This isn't a defense of YouTube. Not a legal defense anyway.
The Viacom/Google suit will revolve around how much control YouTube has over the content posted to it, whether YouTube's business was deliberately built on copyright infringement, and the nature of the prior negotiations between it & Viacom. If the case reaches the Supreme Court Google will lose.
Maybe Viacom really wants to shut down YouTube. Or maybe we're witnessing is a public price negotiation, one in which Sumner Redstone just put the hammer down.
Unfortunately the whole matter leaves the most important issue off the table-what to do about the broken state of copyright law in the US.
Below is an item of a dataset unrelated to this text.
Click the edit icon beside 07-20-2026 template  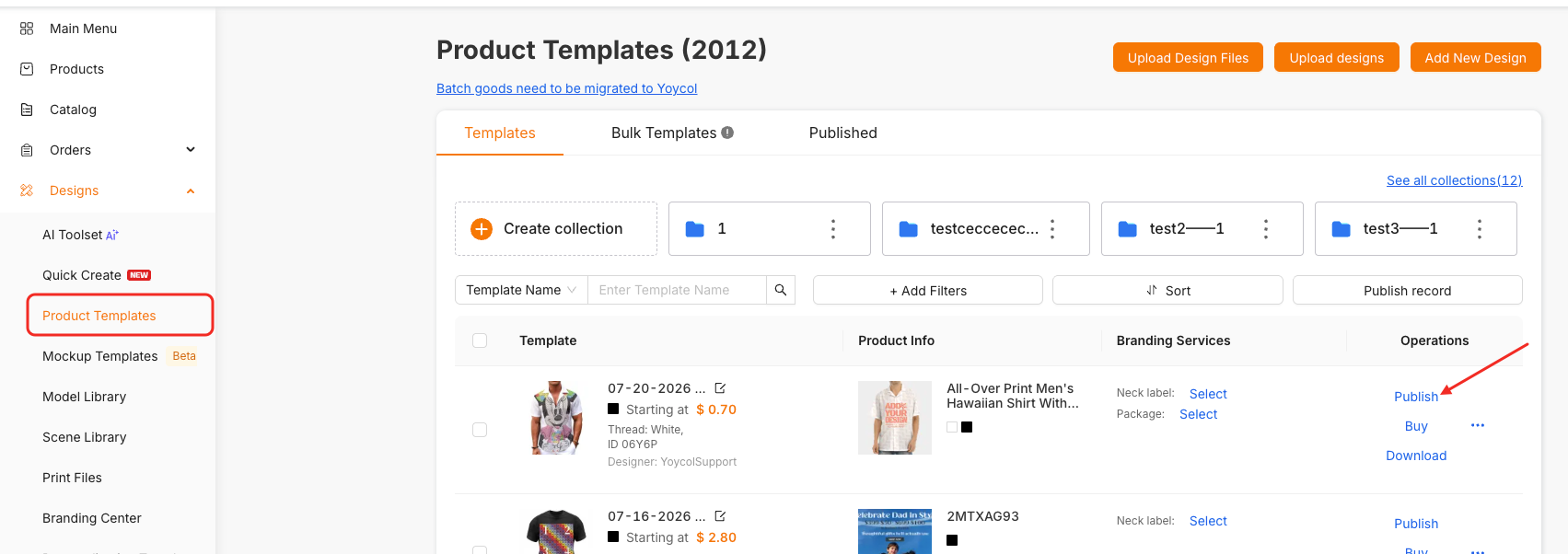point(720,388)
The Constitutional intent of copyright is , " . . . to promote the progress of science and useful arts..." by extending copyright protection for a limited time. The idea was to give creators incentive to share original work, then allow other people the ability to built on the work. The time-limited nature of the protection would balance the competing interests of creator and society in a way that would best advance the interests of each.
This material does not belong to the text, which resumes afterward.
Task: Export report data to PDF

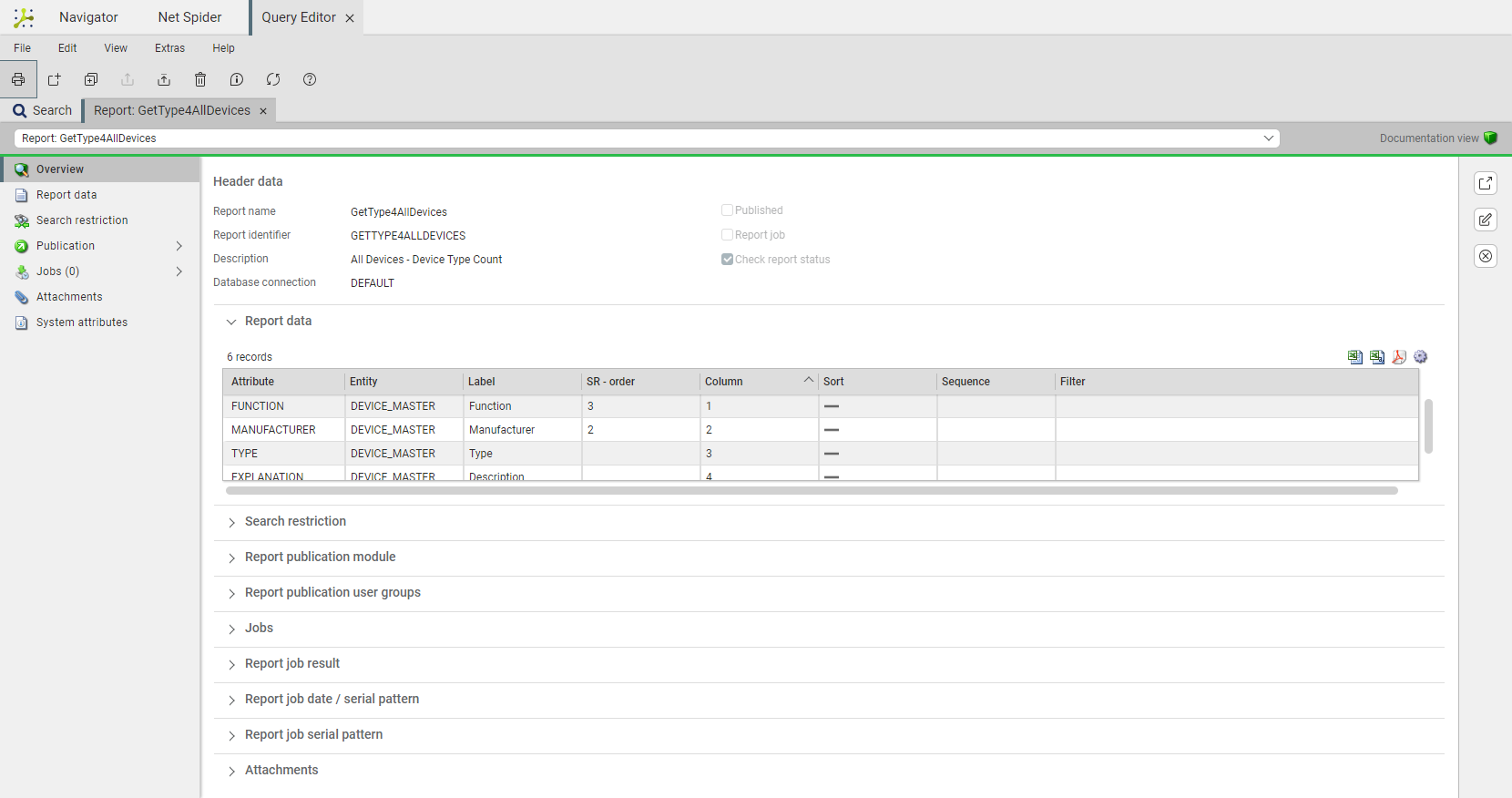Action: click(x=1399, y=357)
The first US copyright laws followed the English model. An individual creator could be granted a 14 year copyright, and if he or she lived long enough there could be a 14 year extension. In the mid 1700s the average life expectancy of an adult was 64 years. Creators could protect works for 44% of their lives.
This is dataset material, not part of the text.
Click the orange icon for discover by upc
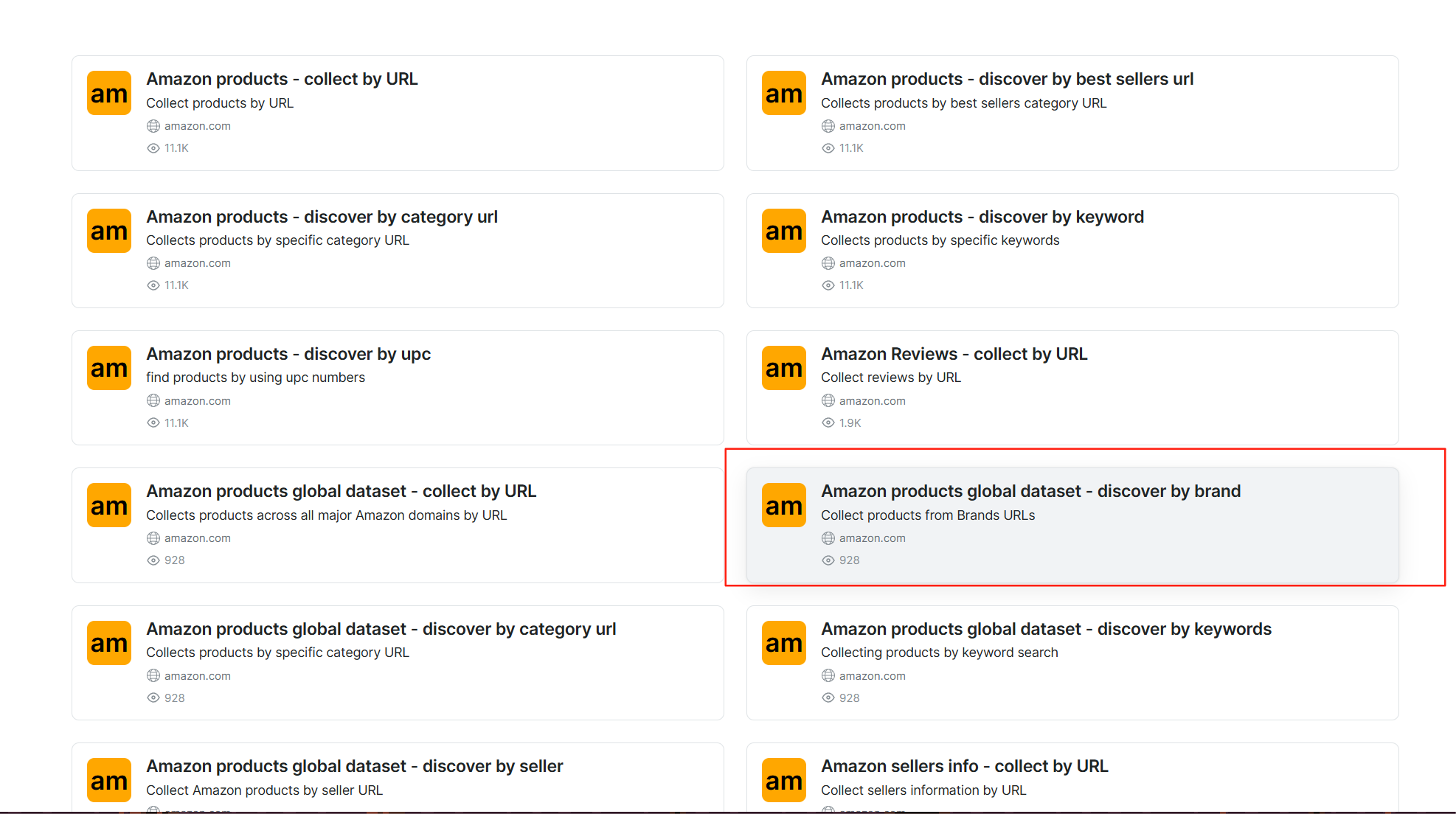 click(x=108, y=368)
Today copyright extends for the lives of the creators plus 75 years essentially providing a sinecure to corporations who amass copyrights, effectively limiting instead of promoting progress in the useful arts.
Meanwhile people keep doing what they always have done-making stuff and sharing stuff.
Let's not forget that Google is a big corporate interest in all this. But I wonder if Viacom can actually prove damages. Were ratings down because Daily Show clips were on YouTube? Did ad rates drop? Did the company sell fewer Chapelle Show DVDs?
In other words could it be possible that Viacom's commercial interest was protected AND something innovative was promoted?
We need copyright laws for the 21st century that protect the rights of creators in ways that continue to spur innovation and time may not be the difference maker anymore.
The thread on Techmeme is predictably enormous. My favorite quickie analysis come from Carlos at Techdirt:
The suit illustrates Viacom's misunderstanding of the web and YouTube: its claim for $1 billion essentially says that's the amount of money it thinks it's missed out on because of YouTube (just to put it in perspective, Viacom's 2006 revenues were $11.5 billion). That's pretty ridiculous, and should Viacom's own video site ever become popular enough to deliver similar viewer stats, the revenues it generates will underline that.